═══ Quoted text ═══

Tech revolution: How TV is finally computing the stuff of comedy and drama

Even shows that aren’t primarily about the tech industry are falling over themselves to reference it

Sarah Hughes
Monday 14 July 2014 16:34 BST
Comments

The rule regarding the portrayal of computing on television or film used to be simple: don’t do it. From Sandra Bullock peering anxiously at her laptop in dire tech thriller The Net to Angelina Jolie as a crop-haired cyber-criminal in Hackers, the early days of the internet age were riven with failed attempts to bring it to dramatic life.

But then came The Social Network in 2010, showing that it was possible to capture the thrill of the online revolution, thanks largely to a vivid, muscular script from noted technophobe Aaron Sorkin. And four years later, the fall-out from Sorkin’s success can be seen on the small screen, as programme-makers fall over themselves to capture the tech industry.

Next week brings the Sky Atlantic premiere of HBO’s acclaimed sitcom Silicon Valley, co-created by Beavis and Butthead’s Mike Judge, which centres on a young programmer who has just created his breakthrough app. Meanwhile, subscribers to Amazon Prime can check out Betas, another sitcom, which follows the ups and downs of a group of young developers working on a dating app; and US cable channel AMC has recently launched Halt and Catch Fire, a period drama about a company involved in the 1980s personal-computer boom, which it is hoping will become a hit on a par with its previous successes Mad Men and Breaking Bad.

Breaking Bad US cable channel AMC has recently launched Halt and Catch Fire, a period drama about a company involved in the 1980s personal-computer boom, which it is hoping will become a hit on a par with its previous successes Mad Men and Breaking Bad.

Even shows that aren’t primarily about the tech industry are falling over themselves to reference it. The first series of HBO’s San Francisco-set gay comedy-drama, Looking, derived comedy from the city’s tech community by making one of its main characters a video-game designer; while one of the funniest episodes in the upcoming third season of Veep sees Julia Louis-Dreyfus’s Vice-President Selina Meyer head to Silicon Valley to try to win the support of a Mark Zuckerberg-like tech wunderkind for her presidential nomination.

“There’s something very unnerving about a lot of twentysomethings becoming billionaires and living these lives where they go to work in these bright, minimally furnished offices then come home to drink beer and lie by the swimming pool, and yet have this enormous influence,” says Armando Iannucci, Veep’s creator. “One day the Mayor of New York might drop by their office, the next day it could be the Dalai Lama, and they don’t bat an eyelid. It’s both frightening and funny.”

Mike Judge, who worked as a programmer in Palo Alto before moving into television, agrees that the industry was ripe for examination. “I’ve wanted to do something on tech billionaires for 14 years since before the last bubble burst,” he says.

═══ Record list ═══

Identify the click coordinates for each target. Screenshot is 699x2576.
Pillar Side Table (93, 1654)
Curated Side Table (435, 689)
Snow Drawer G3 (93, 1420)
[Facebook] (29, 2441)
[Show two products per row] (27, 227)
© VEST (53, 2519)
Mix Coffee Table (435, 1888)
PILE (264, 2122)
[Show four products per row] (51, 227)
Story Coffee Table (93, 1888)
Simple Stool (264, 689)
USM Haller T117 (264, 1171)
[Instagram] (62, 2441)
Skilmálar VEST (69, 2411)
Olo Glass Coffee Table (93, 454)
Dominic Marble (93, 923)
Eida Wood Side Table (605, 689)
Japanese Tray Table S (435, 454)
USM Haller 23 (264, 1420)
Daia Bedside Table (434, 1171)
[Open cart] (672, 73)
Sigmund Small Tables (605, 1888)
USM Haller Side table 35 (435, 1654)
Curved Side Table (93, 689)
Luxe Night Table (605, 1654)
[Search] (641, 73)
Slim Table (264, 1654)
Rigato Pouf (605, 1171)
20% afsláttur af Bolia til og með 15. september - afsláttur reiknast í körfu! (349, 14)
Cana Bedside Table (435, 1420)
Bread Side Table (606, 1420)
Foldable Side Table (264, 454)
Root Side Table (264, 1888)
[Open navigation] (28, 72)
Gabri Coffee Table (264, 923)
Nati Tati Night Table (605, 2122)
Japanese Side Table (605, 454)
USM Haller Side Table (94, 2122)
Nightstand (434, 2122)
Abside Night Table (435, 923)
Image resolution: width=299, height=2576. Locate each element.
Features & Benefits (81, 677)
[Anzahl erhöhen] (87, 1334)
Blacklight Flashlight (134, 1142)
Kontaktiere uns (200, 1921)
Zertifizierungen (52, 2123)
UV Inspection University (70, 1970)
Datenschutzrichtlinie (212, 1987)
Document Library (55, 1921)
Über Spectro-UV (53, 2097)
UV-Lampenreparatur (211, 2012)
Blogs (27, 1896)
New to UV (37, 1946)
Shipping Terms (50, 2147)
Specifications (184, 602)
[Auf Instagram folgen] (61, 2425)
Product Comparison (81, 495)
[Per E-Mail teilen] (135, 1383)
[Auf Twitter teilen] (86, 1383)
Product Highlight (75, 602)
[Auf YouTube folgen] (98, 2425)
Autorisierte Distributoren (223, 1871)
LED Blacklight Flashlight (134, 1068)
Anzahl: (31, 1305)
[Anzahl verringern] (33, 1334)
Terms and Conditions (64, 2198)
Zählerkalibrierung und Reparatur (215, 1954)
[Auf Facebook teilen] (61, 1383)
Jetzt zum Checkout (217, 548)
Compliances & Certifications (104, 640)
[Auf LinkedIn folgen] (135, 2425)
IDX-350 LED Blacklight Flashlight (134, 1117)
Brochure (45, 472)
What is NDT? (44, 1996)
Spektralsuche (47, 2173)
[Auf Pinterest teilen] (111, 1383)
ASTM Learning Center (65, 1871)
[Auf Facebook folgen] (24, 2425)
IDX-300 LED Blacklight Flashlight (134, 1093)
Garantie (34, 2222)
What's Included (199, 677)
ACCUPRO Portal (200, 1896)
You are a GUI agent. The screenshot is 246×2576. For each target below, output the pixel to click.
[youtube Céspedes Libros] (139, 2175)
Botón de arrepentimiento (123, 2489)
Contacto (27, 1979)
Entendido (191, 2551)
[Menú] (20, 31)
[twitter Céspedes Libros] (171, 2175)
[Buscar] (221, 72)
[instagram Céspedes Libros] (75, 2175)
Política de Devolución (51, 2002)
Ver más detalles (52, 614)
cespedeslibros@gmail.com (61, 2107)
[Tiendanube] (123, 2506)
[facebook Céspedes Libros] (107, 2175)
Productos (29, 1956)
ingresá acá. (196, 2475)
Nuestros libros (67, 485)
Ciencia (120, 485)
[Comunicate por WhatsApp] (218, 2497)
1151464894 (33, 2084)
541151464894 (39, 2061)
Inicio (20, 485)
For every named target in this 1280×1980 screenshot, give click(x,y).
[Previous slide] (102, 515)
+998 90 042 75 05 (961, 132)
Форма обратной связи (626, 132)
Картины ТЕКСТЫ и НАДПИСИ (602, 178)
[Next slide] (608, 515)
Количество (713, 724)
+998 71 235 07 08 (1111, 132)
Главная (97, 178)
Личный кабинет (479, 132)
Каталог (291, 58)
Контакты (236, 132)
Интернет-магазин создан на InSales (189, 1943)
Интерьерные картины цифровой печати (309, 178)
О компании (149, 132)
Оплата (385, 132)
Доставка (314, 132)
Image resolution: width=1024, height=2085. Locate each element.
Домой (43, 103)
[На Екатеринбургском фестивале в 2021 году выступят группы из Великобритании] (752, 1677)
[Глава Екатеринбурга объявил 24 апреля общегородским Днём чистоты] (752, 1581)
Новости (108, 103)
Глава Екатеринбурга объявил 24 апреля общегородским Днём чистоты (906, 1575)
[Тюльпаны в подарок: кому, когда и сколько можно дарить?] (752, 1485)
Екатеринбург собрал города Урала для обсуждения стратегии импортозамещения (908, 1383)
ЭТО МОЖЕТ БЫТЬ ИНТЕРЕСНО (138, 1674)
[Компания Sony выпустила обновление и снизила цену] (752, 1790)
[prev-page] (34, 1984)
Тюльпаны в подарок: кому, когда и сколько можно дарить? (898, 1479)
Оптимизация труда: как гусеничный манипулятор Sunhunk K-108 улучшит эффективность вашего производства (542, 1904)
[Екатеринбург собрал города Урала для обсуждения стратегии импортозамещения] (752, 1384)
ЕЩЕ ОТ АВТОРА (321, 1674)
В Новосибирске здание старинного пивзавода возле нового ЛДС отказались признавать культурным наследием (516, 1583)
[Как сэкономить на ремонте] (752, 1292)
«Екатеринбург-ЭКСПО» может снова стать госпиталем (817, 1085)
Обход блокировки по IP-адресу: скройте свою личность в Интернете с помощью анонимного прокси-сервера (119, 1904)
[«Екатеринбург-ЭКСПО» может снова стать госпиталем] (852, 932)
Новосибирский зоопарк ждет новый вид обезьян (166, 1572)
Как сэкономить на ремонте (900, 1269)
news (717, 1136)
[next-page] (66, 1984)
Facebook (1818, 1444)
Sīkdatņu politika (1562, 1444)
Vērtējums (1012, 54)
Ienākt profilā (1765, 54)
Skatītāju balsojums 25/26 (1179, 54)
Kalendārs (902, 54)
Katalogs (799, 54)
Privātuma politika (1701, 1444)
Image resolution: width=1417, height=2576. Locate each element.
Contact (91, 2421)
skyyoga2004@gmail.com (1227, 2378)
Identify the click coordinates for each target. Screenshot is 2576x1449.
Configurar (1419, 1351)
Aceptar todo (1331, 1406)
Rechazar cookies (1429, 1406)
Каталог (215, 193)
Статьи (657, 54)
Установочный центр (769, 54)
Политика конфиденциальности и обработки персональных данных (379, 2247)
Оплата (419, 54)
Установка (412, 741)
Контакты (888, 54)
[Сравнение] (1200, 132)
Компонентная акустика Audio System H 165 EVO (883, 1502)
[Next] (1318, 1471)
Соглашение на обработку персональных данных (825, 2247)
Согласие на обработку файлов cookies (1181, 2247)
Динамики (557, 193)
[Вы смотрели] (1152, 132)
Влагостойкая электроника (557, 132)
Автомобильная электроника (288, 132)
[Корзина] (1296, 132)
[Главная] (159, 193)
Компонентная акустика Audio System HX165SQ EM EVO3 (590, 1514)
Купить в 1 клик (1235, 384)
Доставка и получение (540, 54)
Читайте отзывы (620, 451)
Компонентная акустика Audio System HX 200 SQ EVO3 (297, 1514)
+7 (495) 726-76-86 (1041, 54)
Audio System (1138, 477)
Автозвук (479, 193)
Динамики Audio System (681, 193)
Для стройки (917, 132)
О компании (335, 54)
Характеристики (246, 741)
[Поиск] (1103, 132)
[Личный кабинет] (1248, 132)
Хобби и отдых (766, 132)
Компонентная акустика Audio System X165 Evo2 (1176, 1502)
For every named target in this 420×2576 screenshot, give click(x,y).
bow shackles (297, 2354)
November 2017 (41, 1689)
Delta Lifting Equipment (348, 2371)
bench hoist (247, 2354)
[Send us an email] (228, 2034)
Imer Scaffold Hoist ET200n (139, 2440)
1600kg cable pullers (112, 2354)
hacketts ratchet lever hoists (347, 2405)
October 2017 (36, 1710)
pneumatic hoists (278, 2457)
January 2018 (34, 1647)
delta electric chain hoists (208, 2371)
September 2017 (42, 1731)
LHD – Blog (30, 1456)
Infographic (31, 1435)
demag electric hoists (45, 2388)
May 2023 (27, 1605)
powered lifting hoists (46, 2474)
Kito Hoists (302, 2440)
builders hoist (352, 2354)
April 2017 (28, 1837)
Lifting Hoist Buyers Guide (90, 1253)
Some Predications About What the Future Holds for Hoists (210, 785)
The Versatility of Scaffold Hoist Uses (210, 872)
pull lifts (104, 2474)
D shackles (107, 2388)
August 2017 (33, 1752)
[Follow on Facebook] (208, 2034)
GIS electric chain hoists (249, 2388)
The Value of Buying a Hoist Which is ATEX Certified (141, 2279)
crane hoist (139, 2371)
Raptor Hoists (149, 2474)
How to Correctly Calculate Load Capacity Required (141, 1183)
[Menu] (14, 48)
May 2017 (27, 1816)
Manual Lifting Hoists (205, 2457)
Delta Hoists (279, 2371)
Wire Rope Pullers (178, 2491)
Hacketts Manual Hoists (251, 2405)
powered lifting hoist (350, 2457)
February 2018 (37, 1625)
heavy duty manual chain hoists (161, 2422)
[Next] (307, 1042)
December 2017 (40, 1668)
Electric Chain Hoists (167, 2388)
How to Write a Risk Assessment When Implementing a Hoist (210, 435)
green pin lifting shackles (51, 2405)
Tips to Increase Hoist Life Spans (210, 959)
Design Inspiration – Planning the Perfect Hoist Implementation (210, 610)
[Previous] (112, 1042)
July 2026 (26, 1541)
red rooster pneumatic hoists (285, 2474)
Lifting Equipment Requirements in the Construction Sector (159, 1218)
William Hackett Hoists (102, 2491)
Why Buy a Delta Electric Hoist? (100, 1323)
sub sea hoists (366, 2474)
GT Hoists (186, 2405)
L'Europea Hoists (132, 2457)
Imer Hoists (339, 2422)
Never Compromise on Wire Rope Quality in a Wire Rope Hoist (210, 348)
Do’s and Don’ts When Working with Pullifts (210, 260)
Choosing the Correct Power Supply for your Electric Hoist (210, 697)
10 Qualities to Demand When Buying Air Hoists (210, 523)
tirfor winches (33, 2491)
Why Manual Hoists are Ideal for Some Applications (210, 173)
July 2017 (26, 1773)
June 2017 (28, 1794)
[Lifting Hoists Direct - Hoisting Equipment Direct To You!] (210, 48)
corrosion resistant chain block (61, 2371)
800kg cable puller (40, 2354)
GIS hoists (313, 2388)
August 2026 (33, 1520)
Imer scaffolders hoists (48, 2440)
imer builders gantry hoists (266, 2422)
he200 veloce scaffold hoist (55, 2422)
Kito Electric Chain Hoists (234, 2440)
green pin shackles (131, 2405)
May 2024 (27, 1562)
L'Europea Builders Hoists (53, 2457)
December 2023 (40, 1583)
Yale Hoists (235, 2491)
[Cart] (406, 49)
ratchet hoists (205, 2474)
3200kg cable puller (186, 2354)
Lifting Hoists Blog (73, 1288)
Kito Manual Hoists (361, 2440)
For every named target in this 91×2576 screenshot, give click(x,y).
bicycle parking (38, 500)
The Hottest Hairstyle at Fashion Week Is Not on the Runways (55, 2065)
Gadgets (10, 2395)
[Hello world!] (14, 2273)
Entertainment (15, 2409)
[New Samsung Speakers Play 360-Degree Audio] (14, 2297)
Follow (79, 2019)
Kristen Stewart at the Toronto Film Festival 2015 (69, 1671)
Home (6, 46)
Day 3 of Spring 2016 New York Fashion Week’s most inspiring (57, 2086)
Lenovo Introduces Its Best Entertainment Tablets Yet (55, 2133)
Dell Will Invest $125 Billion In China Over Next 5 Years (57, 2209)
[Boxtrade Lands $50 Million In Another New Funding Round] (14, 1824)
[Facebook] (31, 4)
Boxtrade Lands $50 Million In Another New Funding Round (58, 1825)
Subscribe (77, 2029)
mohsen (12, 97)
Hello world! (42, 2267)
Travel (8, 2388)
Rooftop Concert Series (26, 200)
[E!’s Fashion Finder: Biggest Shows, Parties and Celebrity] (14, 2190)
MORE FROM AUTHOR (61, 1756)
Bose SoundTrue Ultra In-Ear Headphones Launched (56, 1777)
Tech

═══

Problem details: Set down the stretch of the TV tech article from "The rule regarding" through "the tech industry.", copying it word for word. Work only from the text on TV shows about the tech industry.

Solution to this exercise:
The rule regarding the portrayal of computing on television or film used to be simple: don’t do it. From Sandra Bullock peering anxiously at her laptop in dire tech thriller The Net to Angelina Jolie as a crop-haired cyber-criminal in Hackers, the early days of the internet age were riven with failed attempts to bring it to dramatic life.

But then came The Social Network in 2010, showing that it was possible to capture the thrill of the online revolution, thanks largely to a vivid, muscular script from noted technophobe Aaron Sorkin. And four years later, the fall-out from Sorkin’s success can be seen on the small screen, as programme-makers fall over themselves to capture the tech industry.